Ecco allora la conferenza stampa di questa mattina, convocata presso l’Avicor Stadium di contrada Selvapiana, alla quale hanno partecipato Giuseppe Fabbiano (Plastic Free), il vicepresidente (del Campobasso) Nicola Cirrincione e il direttore generale, Mario Colalillo.
“Il calcio – ha esordito Colalillo – è una piattaforma importante di voce, ma anche di azione e buoni esempi. Siamo settimanalmente impegnati a vincere le nostre sfide sul campo, abbiamo scelto di sfidare anche l’inquinamento e quindi di contribuire alla vittoria di un ambiente sano e pulito”.

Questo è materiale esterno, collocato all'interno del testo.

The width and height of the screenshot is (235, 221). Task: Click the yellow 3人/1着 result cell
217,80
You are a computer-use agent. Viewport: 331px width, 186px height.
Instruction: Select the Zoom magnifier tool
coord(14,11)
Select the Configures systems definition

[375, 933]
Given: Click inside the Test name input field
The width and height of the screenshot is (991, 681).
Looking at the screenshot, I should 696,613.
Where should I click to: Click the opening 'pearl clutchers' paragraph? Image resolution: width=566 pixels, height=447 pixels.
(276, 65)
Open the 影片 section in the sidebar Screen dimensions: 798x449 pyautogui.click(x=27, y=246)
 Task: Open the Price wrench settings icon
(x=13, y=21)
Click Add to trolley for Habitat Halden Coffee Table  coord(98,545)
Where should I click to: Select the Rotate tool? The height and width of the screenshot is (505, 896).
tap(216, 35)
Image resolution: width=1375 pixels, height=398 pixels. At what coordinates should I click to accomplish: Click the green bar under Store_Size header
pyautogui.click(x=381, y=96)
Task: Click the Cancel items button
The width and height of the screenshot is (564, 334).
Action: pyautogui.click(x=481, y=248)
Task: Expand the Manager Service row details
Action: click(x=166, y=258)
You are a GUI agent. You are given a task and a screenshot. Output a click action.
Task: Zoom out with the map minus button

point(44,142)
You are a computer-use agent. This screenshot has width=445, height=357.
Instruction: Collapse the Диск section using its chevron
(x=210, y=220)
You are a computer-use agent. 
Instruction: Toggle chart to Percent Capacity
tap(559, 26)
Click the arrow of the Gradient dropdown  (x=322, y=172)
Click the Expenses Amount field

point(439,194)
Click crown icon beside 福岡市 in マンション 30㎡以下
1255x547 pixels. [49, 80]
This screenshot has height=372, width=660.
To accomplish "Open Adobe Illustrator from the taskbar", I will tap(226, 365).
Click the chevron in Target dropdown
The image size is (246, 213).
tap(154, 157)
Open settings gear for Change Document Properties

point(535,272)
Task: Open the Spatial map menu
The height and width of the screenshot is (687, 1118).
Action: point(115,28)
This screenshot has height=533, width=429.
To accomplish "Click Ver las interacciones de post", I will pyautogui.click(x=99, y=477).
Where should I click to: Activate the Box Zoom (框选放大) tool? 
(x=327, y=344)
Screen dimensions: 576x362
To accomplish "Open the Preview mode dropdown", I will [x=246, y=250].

Tocca a Giuseppe Fabbiano illustrare gli eventi. Il primo, unico nella regione, si concretizzerà con la partita del 7 aprile e vedrà sul rettangolo di gioco il Campobasso contro il Riccione: “in quella occasione – spiega il coordinatore di Plastic Free – abbiamo deciso, d’intesa con la società rossoblù, di rendere questo stadio libero dalla plastica. Ma in realtà le tappe sono diverse: dal primo marzo al 30 aprile sarà all’asta una maglia del Campobasso, il ricavato sarà devoluto all’associazione per iniziative di sensibilizzazione. Nel frattempo insieme ai rossoblù saremo impegnati in appuntamenti con gli studenti ai quali illustreremo non soltanto i pericoli causati dalla plastica ma anche gli effetti benefici sulla salute psicofisica. Poi, il 7 aprile. Il match contro il Riccione sarà un ecoevents che per la prima volta avviene in Molise. Niente plastica al bar, né sul campo. E in campo un momento di sensibilizzazione espresso da bambini e giocatori che scenderanno in campo e con il capitano della squadra che indosserà (prima della partita) la maglia con la patch ‘plastic free’. Ci tengo a sottolineare – ha concluso l’avvocato Fabiano – che non è sempre è scontata la partecipazione dello sport ad eventi che chiedono una tale esposizione. Con il Campobasso calcio abbiamo trovato le porte spalancate, sensibile come pochi a tematiche di una tale rilevanza”.
Infine il vicepresidente Nicola Cirrincione, ringraziando i presenti e sottolineando come è sua abitudine la vicinanza della città alla società del Campobasso ha voluto rimarcare come “anche in queste occasioni, affatto secondarie, il Campobasso vuole fare la sua parte. Siamo lieti quindi di partecipare a certe azioni di sensibilizzazione ad un cambiamento che può salvare il pianeta. E allora in campo, i nostri ragazzi, scenderanno per vincere ogni partita e per lanciare un messaggio in termini di protezione dell’ambiente a tutti, in particolare alle nuove generazioni. È quello di cui abbiamo bisogno”.